Conversely, proponents say these companies will remain big and powerful in the digital space -- commanding a major share of overall advertising dollars. They will slowly determine what needs to be done to further their business -- especially coming from that pie of $70 billion or so that goes to traditional, linear TV.
Barclays says four trends need to be considered:
First, the boundary of content and advertising continues to dissolve. Second, advertising as a proportion of GDP will go up even as TV’s share of advertising declines. Next, “reach” will retain its value relative to targeting -- although over time, this distinction may be less relevant -- and finally, shifts in advertising will be sudden rather than linear.
Oooh. That word "sudden." An unexpected tremor coming for some traditional media company.
Barclays also notes that in particular, cable networks are a riskier business model -- and its $26 billion in advertising revenue it generates.
The key issue here isn’t premium entertainment programming -- it’s about sports programming. Sports will continue to be of critical importance to TV broadcast networks -- for now. That will put cable on the back burner.

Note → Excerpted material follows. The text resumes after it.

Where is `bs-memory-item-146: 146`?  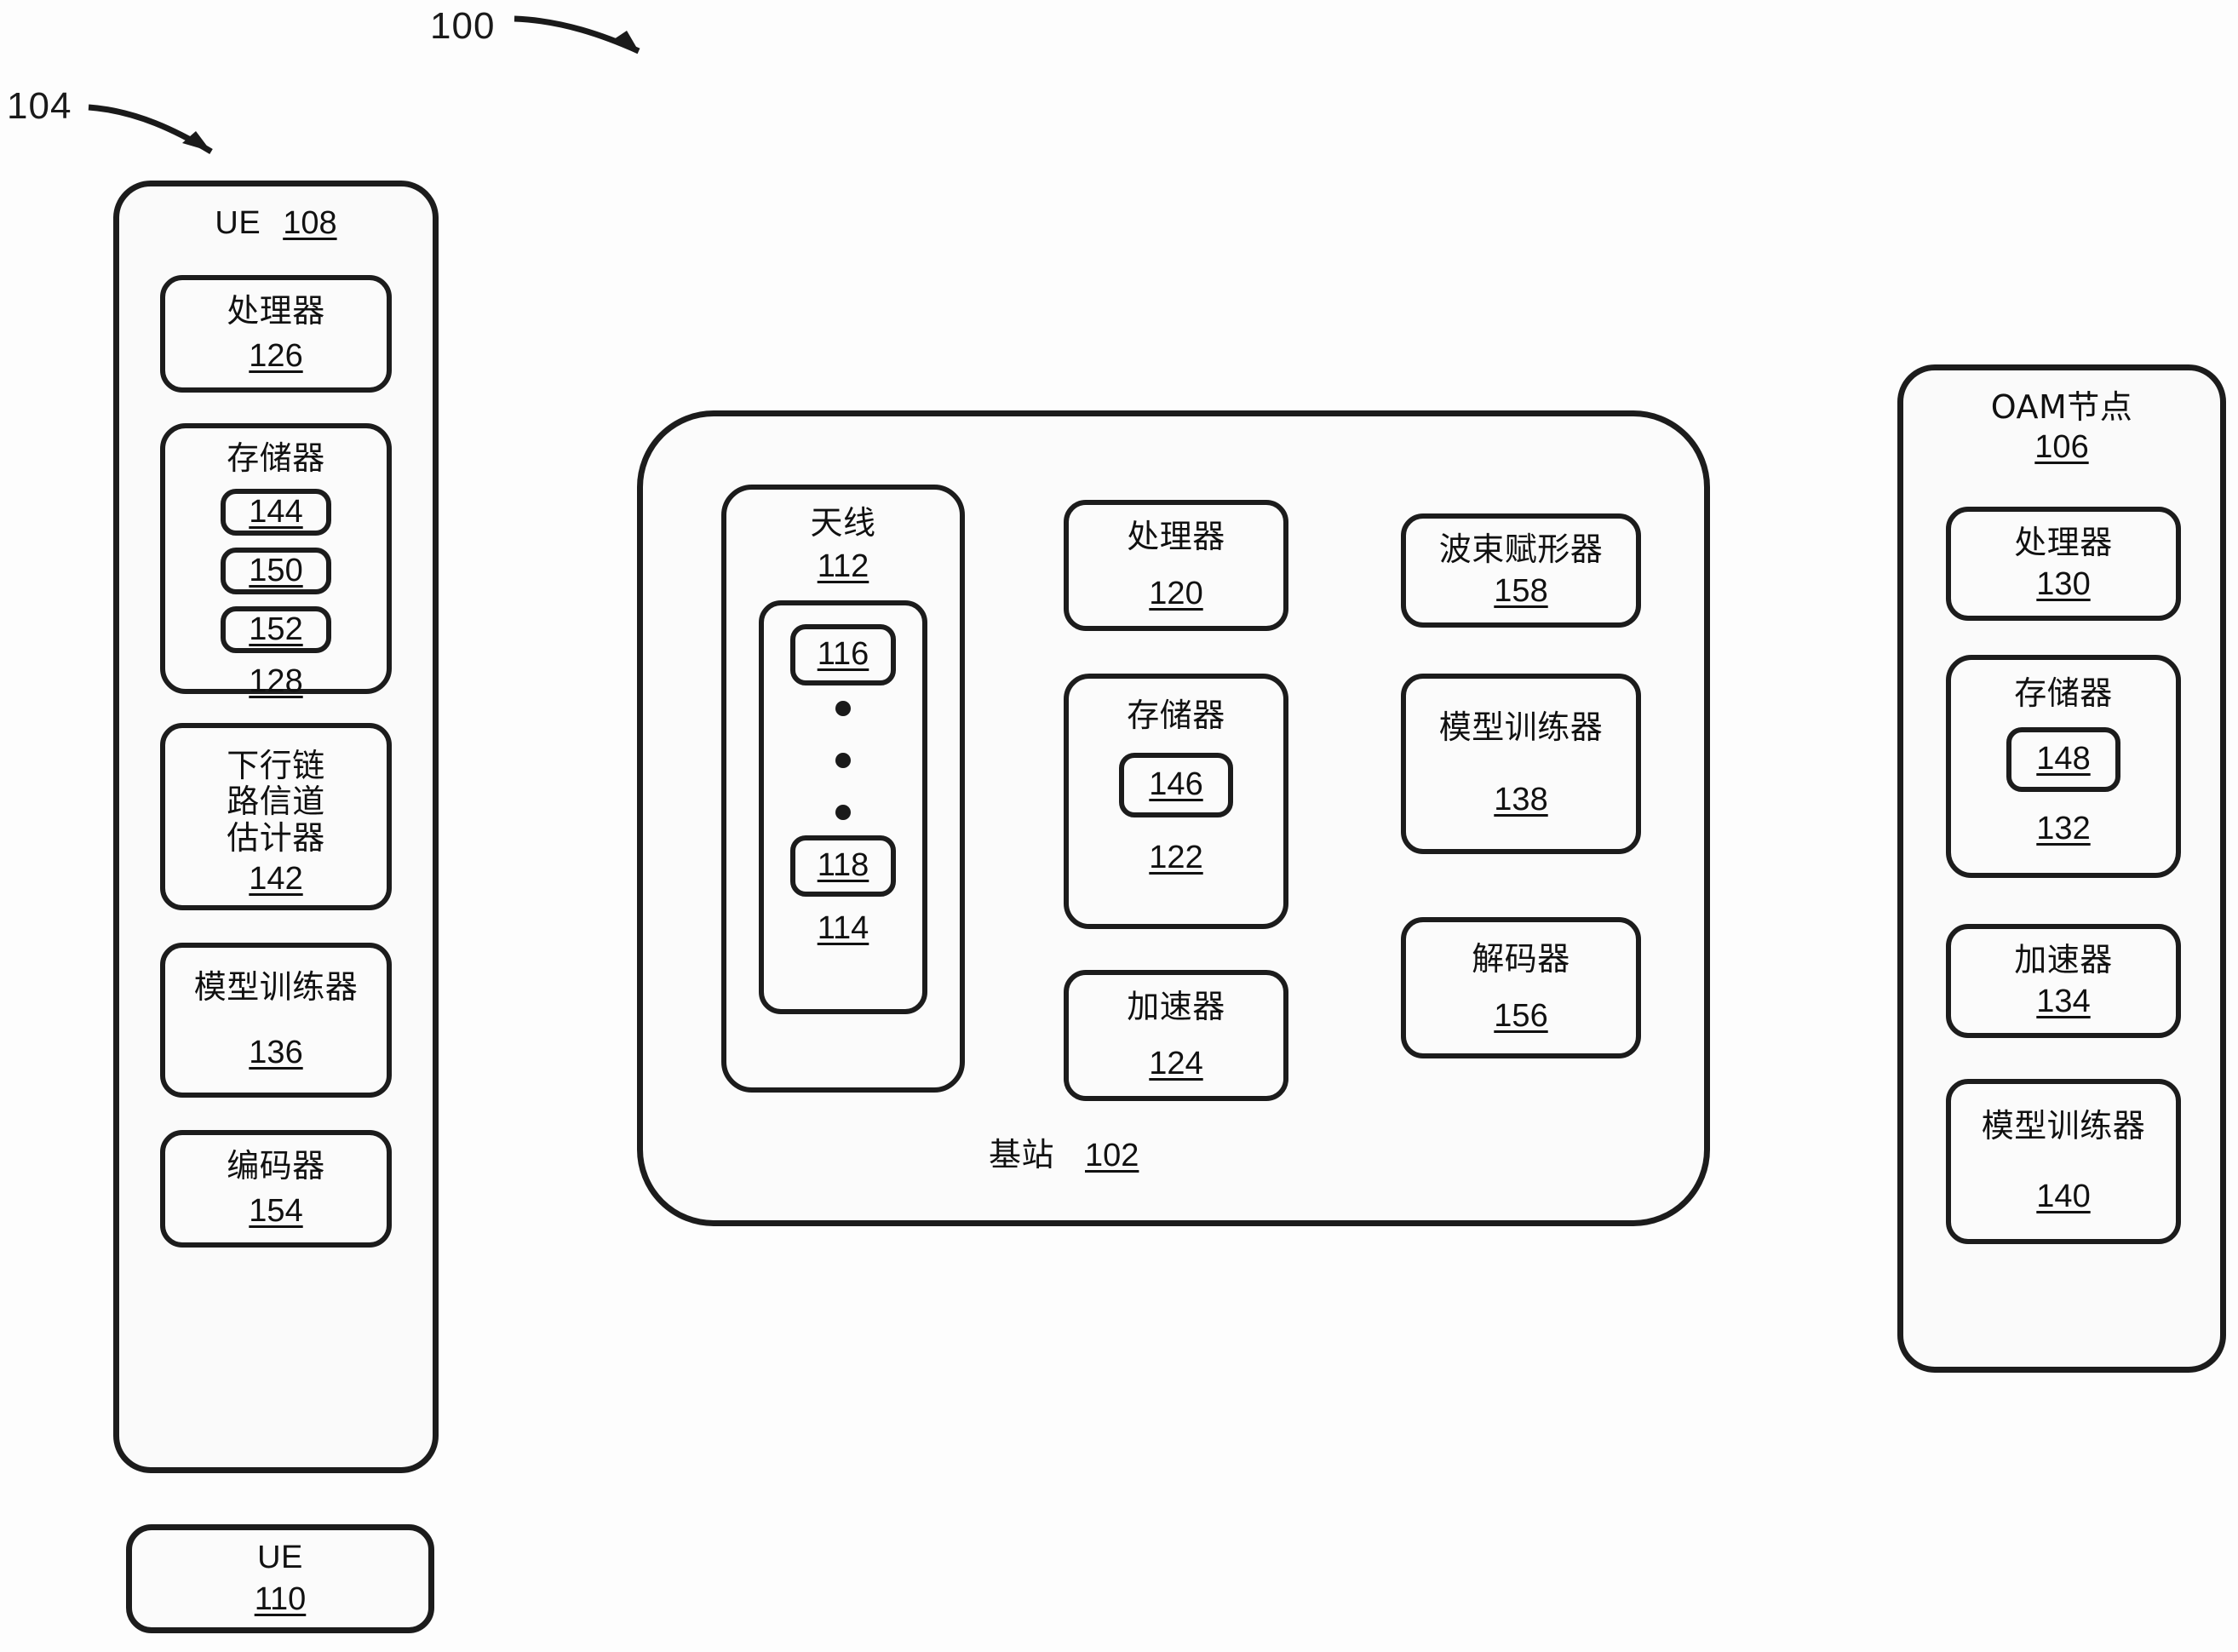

In addition, local TV is also at risk -- some $20 billion in advertising dollars spent there. While local TV has technology that is poised to change its revenue game -- the ATSC 3.0 standard -- the industry has been legendary for it slow-moving efforts, especially around traditional linear TV buying and selling.
Barclays’ prediction about “reach” still works for local TV stations. But for how long? Looking at TV as a whole, it means some iffy times for traditional linear TV.
Does that mean increasingly less reliance on advertising and more on retransmission and carriage fees -- as well as monthly subscribers fees coming directly to all TV networks?
Get ready to write your own headline.